Après trois ans de détention provisoire, Florence Cassez est condamnée à 96 ans de prison pour quatre enlèvements et « association de malfaiteurs ». Malgré le fait que son compagnon, qui attend d’ailleurs toujours son procès, l’ait disculpé. En mars 2009, dans son procès en appel, la Française voit sa peine réduite à… 60 ans de prison. L’Élysée s’empare alors du dossier. Nicolas Sarkozy s’y impliquera clairement, pesant pour un transfèrement de la Française dans une prison hexagonale pour y purger sa peine. L’affaire conduisit à la brouille entre les deux pays quand le président français décida de dédier les manifestations prévues dans le cadre de l’année du Mexique en France (2011) à Florence Cassez, ce qui conduisit à son annulation.

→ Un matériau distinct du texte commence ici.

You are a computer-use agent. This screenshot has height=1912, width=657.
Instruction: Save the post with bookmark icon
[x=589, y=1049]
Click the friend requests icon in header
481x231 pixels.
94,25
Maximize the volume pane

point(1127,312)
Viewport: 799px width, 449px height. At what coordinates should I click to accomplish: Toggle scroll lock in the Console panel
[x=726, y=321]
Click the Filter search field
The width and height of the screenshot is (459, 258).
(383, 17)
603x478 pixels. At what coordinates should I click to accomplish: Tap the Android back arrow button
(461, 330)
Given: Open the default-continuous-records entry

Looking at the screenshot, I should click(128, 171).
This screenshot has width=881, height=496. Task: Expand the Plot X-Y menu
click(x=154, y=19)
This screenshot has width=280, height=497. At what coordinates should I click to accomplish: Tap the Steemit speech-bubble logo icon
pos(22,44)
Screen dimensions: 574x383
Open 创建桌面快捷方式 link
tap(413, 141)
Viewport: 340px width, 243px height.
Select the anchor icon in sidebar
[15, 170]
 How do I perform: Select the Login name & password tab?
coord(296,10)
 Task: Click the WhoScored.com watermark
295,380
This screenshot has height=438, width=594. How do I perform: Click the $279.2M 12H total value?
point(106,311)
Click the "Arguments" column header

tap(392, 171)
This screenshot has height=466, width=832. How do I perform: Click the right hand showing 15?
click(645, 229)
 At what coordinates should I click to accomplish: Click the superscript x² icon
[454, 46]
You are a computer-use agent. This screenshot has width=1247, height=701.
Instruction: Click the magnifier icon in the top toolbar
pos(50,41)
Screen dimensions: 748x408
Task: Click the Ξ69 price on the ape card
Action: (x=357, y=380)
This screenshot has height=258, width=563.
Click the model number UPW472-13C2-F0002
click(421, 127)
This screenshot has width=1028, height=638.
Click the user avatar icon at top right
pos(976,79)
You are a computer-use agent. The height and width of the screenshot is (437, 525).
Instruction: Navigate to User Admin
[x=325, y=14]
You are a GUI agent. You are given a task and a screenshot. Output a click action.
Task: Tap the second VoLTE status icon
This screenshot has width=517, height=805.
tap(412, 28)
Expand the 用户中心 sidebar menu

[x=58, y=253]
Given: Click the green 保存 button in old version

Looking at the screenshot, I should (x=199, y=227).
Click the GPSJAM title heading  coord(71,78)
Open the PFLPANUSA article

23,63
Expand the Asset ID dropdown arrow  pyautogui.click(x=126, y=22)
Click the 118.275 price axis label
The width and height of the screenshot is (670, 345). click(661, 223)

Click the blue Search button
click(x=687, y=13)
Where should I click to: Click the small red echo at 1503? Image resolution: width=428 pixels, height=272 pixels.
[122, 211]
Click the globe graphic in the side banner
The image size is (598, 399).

Un dossier monté de toutes pièces

A partir de 2010, les revers s’accumulèrent pour la justice mexicaine. En avril, le parquet mexicain reconnaît la mise en scène de l’arrestation de la Française. En juin, un des membres présumés du gang dont était censé faire partie Florence Cassez, l’innocente. Il affirme avoir agi sous la torture, après avoir été enlevé par des ravisseurs, qui se révélèrent être des policiers fédéraux.

Ces révélations relancèrent le feuilleton judiciaire, les avocats de Florence Cassez profitant de l’aubaine pour déposer un pourvoi en cassation en août 2010, qui sera finalement inexplicablement rejeté au vu des manquements manifestes aux lois d’un État de droit. Devant ce refus catégorique de reconnaître la supercherie, les avocats de la Française épuisent leur dernier recours en faisant appel devant la Cour Suprême mexicaine début 2011, demandant la révision du procès pour inconstitutionnalité.

Commence alors une interminable attente. Pour… rien ! En effet, en mars 2012, les juges de la Cour Suprême reconnaissent pour quatre d’entre eux les irrégularités de la procédure, mais seuls deux d’entre eux se prononcent en faveur de la libération immédiate de Florence Cassez. En l’absence de majorité, une nouvelle réunion est donc programmée.

La libération, enfin.

L’affaire connaît de nouveaux soubresauts mi-janvier avec un incroyable mea culpa. Celui d’un présentateur vedette de la chaîne de télévision Televisa, Carlos Loret de Mola, reconnaissant l’escroquerie, la mise en scène de l’arrestation de la Française. « Rétrospectivement, avec une analyse plus minutieuse de toutes les images, je crois que j’aurais pu découvrir la tromperie », a-t-il reconnu. « Dans l’information à chaud, comme l’arbitre de football qui n’a pas accès au ralenti et doit décider sur le coup, je ne l’ai pas fait et je le regrette. » La comparaison footballistique est certes un peu légère en de telles circonstances, mais cet aveu est saisissant, à l’approche de la nouvelle réunion de la Cour Suprême.

Finalement, le feuilleton a pris fin et l’histoire se termine bien : Florence Cassez voit la violation de ses droits fondamentaux reconnue par la Cour Suprême et sa libération immédiate est décidée. L’action diplomatique française aura sûrement pesé lourd dans la balance au moment de trancher sur le cas Cassez. Un cas qui est malheureusement exemplaire d’une justice mexicaine injuste et corrompue. Des avocats comme Layda Negrete et Roberto Hernandez se font l’écho de ces failles du système judiciaire mexicain dans un documentaire, Presunte Culpable (Présumé Coupable, sorti en 2011), dénonçant différentes violations des droits fondamentaux : non-respect de la présomption d’innocence, procès bâclés sans débats contradictoires, falsification de preuves… De nombreuses autres Florence Cassez continuent donc à croupir dans les prisons mexicaines.